TASK OBJECTIVE |
Every line of the records below that holds the word "will" should be copied out.

EXCERPTED RECORDS |

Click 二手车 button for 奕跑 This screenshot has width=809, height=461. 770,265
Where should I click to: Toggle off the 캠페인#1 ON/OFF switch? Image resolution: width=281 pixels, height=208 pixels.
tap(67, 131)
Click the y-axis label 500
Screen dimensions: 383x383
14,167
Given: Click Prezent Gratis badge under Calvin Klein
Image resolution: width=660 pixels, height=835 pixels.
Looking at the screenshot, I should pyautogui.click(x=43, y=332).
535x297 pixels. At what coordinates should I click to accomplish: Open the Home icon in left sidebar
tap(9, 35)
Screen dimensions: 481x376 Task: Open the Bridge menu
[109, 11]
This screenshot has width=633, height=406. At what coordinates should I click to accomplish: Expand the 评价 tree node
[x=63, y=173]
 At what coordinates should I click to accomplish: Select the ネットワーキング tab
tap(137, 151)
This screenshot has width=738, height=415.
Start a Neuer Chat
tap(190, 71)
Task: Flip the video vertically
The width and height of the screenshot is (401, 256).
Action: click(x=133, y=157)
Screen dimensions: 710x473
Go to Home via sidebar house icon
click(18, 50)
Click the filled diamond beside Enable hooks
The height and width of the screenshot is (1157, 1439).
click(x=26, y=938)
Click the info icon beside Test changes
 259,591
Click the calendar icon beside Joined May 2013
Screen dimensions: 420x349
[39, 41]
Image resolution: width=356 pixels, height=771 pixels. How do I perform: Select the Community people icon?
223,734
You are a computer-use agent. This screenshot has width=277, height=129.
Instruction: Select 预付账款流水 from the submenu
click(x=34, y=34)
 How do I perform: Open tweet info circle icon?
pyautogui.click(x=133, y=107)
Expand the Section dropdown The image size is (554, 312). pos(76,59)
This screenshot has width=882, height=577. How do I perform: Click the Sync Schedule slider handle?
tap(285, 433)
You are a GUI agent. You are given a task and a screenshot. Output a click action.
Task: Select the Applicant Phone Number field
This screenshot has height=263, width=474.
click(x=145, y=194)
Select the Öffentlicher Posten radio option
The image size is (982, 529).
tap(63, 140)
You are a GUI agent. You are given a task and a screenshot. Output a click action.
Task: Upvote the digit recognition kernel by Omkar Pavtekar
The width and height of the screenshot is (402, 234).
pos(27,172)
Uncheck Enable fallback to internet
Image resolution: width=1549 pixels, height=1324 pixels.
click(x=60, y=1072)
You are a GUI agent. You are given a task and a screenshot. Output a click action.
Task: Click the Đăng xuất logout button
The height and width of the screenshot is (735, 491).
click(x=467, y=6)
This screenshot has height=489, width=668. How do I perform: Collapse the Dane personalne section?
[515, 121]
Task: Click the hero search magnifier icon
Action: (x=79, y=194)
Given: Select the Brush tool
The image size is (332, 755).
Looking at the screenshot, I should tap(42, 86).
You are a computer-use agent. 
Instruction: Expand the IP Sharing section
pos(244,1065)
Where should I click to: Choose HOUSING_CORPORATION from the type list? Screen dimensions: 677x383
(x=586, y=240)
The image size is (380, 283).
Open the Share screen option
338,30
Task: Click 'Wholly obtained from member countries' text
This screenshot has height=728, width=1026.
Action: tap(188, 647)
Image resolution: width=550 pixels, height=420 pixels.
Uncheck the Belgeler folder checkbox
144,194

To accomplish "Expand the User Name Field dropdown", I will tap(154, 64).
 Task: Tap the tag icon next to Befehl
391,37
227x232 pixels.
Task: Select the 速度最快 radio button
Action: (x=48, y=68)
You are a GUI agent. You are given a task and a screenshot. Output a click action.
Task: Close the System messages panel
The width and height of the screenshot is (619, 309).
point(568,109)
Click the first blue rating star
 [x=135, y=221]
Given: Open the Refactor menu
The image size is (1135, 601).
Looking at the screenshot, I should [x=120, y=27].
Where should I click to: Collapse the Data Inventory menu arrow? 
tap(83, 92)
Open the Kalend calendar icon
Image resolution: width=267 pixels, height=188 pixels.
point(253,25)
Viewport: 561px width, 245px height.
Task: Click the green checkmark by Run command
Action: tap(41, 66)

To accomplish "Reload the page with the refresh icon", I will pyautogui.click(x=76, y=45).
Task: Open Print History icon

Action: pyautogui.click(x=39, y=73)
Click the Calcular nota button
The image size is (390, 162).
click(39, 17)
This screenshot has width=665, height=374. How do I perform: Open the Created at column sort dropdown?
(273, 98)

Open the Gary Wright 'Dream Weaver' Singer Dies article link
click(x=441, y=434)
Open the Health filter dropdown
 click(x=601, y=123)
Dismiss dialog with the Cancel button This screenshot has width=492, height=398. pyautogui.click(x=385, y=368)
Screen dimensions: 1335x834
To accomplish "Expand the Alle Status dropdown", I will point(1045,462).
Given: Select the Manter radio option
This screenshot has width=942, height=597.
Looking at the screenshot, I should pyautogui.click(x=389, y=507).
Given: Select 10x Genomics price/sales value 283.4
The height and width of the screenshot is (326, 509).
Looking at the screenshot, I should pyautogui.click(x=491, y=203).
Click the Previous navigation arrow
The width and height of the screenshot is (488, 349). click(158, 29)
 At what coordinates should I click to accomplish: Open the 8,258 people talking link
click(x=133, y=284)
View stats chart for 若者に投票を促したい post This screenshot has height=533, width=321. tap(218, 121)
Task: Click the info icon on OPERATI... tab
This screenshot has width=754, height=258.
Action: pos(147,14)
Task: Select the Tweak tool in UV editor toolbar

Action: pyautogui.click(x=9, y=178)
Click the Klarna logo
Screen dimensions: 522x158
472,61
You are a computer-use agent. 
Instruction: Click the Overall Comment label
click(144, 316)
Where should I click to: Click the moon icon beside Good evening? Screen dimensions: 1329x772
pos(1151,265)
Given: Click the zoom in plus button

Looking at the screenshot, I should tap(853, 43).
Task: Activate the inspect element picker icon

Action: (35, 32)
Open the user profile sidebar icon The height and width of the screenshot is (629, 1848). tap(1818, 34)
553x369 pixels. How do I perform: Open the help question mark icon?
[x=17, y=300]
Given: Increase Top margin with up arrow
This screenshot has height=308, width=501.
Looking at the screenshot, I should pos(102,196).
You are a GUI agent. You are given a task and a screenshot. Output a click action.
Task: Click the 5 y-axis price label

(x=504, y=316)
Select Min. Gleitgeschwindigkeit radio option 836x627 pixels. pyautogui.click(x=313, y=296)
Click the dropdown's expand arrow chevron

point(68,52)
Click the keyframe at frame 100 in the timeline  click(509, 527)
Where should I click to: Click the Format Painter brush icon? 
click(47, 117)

RESPONSE FOR THIS EXERCISE |
To accomplish "Expand the User Name Field dropdown", I will tap(154, 64).
To accomplish "Reload the page with the refresh icon", I will pyautogui.click(x=76, y=45).
To accomplish "Expand the Alle Status dropdown", I will point(1045,462).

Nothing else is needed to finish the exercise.